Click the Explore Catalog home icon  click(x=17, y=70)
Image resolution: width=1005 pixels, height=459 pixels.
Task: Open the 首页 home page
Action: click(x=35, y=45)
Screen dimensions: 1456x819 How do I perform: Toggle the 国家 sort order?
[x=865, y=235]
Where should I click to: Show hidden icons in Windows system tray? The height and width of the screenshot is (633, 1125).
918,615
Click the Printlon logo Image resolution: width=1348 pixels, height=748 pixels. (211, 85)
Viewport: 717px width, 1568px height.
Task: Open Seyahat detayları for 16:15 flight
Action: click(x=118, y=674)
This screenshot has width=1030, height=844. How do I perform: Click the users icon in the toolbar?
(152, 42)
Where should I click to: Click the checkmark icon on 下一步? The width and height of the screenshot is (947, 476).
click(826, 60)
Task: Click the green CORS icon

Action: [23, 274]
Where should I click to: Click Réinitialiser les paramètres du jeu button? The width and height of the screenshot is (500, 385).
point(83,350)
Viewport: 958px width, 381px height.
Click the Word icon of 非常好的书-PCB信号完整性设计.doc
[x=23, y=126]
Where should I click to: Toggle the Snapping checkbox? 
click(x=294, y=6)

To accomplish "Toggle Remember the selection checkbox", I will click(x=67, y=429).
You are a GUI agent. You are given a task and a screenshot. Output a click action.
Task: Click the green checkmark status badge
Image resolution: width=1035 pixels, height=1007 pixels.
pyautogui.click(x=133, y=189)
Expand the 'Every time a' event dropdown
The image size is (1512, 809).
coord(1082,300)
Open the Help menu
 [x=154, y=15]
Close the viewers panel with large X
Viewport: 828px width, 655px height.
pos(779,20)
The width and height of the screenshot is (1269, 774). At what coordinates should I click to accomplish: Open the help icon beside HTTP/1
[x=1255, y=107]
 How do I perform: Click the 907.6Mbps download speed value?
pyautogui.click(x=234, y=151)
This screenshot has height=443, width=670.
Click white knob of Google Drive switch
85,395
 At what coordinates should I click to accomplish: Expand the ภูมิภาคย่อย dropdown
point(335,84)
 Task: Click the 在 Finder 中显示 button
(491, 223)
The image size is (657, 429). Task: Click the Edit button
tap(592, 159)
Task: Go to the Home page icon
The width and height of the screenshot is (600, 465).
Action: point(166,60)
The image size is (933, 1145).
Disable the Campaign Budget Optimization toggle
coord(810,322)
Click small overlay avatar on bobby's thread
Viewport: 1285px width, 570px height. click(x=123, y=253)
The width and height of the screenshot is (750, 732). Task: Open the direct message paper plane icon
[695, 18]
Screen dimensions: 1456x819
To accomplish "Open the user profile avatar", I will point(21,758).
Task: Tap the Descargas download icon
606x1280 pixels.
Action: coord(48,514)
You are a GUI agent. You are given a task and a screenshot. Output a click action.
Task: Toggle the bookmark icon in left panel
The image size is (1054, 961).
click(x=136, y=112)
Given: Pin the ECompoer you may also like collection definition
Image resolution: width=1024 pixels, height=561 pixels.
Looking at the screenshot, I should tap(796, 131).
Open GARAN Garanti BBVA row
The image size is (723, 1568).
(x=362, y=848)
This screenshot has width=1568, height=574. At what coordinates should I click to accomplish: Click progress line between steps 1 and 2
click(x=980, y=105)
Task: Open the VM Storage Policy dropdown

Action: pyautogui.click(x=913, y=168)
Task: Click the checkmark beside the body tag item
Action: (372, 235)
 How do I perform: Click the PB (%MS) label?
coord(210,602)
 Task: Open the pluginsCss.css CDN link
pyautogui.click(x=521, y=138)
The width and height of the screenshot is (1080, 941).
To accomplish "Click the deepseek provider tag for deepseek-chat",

--- --- ---

* [Work task] The records shown above must be returned in full, exactly as written.

* [Answer to this exercise]
Click the Explore Catalog home icon  click(x=17, y=70)
Image resolution: width=1005 pixels, height=459 pixels.
Task: Open the 首页 home page
Action: click(x=35, y=45)
Screen dimensions: 1456x819 How do I perform: Toggle the 国家 sort order?
[x=865, y=235]
Where should I click to: Show hidden icons in Windows system tray? The height and width of the screenshot is (633, 1125).
918,615
Click the Printlon logo Image resolution: width=1348 pixels, height=748 pixels. (211, 85)
Viewport: 717px width, 1568px height.
Task: Open Seyahat detayları for 16:15 flight
Action: click(x=118, y=674)
This screenshot has width=1030, height=844. How do I perform: Click the users icon in the toolbar?
(152, 42)
Where should I click to: Click the checkmark icon on 下一步? The width and height of the screenshot is (947, 476).
click(826, 60)
Task: Click the green CORS icon

Action: [23, 274]
Where should I click to: Click Réinitialiser les paramètres du jeu button? The width and height of the screenshot is (500, 385).
point(83,350)
Viewport: 958px width, 381px height.
Click the Word icon of 非常好的书-PCB信号完整性设计.doc
[x=23, y=126]
Where should I click to: Toggle the Snapping checkbox? 
click(x=294, y=6)

To accomplish "Toggle Remember the selection checkbox", I will click(x=67, y=429).
You are a GUI agent. You are given a task and a screenshot. Output a click action.
Task: Click the green checkmark status badge
Image resolution: width=1035 pixels, height=1007 pixels.
pyautogui.click(x=133, y=189)
Expand the 'Every time a' event dropdown
The image size is (1512, 809).
coord(1082,300)
Open the Help menu
 [x=154, y=15]
Close the viewers panel with large X
Viewport: 828px width, 655px height.
pos(779,20)
The width and height of the screenshot is (1269, 774). At what coordinates should I click to accomplish: Open the help icon beside HTTP/1
[x=1255, y=107]
 How do I perform: Click the 907.6Mbps download speed value?
pyautogui.click(x=234, y=151)
This screenshot has height=443, width=670.
Click white knob of Google Drive switch
85,395
 At what coordinates should I click to accomplish: Expand the ภูมิภาคย่อย dropdown
point(335,84)
 Task: Click the 在 Finder 中显示 button
(491, 223)
The image size is (657, 429). Task: Click the Edit button
tap(592, 159)
Task: Go to the Home page icon
The width and height of the screenshot is (600, 465).
Action: point(166,60)
The image size is (933, 1145).
Disable the Campaign Budget Optimization toggle
coord(810,322)
Click small overlay avatar on bobby's thread
Viewport: 1285px width, 570px height. click(x=123, y=253)
The width and height of the screenshot is (750, 732). Task: Open the direct message paper plane icon
[695, 18]
Screen dimensions: 1456x819
To accomplish "Open the user profile avatar", I will point(21,758).
Task: Tap the Descargas download icon
606x1280 pixels.
Action: coord(48,514)
You are a GUI agent. You are given a task and a screenshot. Output a click action.
Task: Toggle the bookmark icon in left panel
The image size is (1054, 961).
click(x=136, y=112)
Given: Pin the ECompoer you may also like collection definition
Image resolution: width=1024 pixels, height=561 pixels.
Looking at the screenshot, I should tap(796, 131).
Open GARAN Garanti BBVA row
The image size is (723, 1568).
(x=362, y=848)
This screenshot has width=1568, height=574. At what coordinates should I click to accomplish: Click progress line between steps 1 and 2
click(x=980, y=105)
Task: Open the VM Storage Policy dropdown

Action: pyautogui.click(x=913, y=168)
Task: Click the checkmark beside the body tag item
Action: (372, 235)
 How do I perform: Click the PB (%MS) label?
coord(210,602)
 Task: Open the pluginsCss.css CDN link
pyautogui.click(x=521, y=138)
The width and height of the screenshot is (1080, 941).
To accomplish "Click the deepseek provider tag for deepseek-chat",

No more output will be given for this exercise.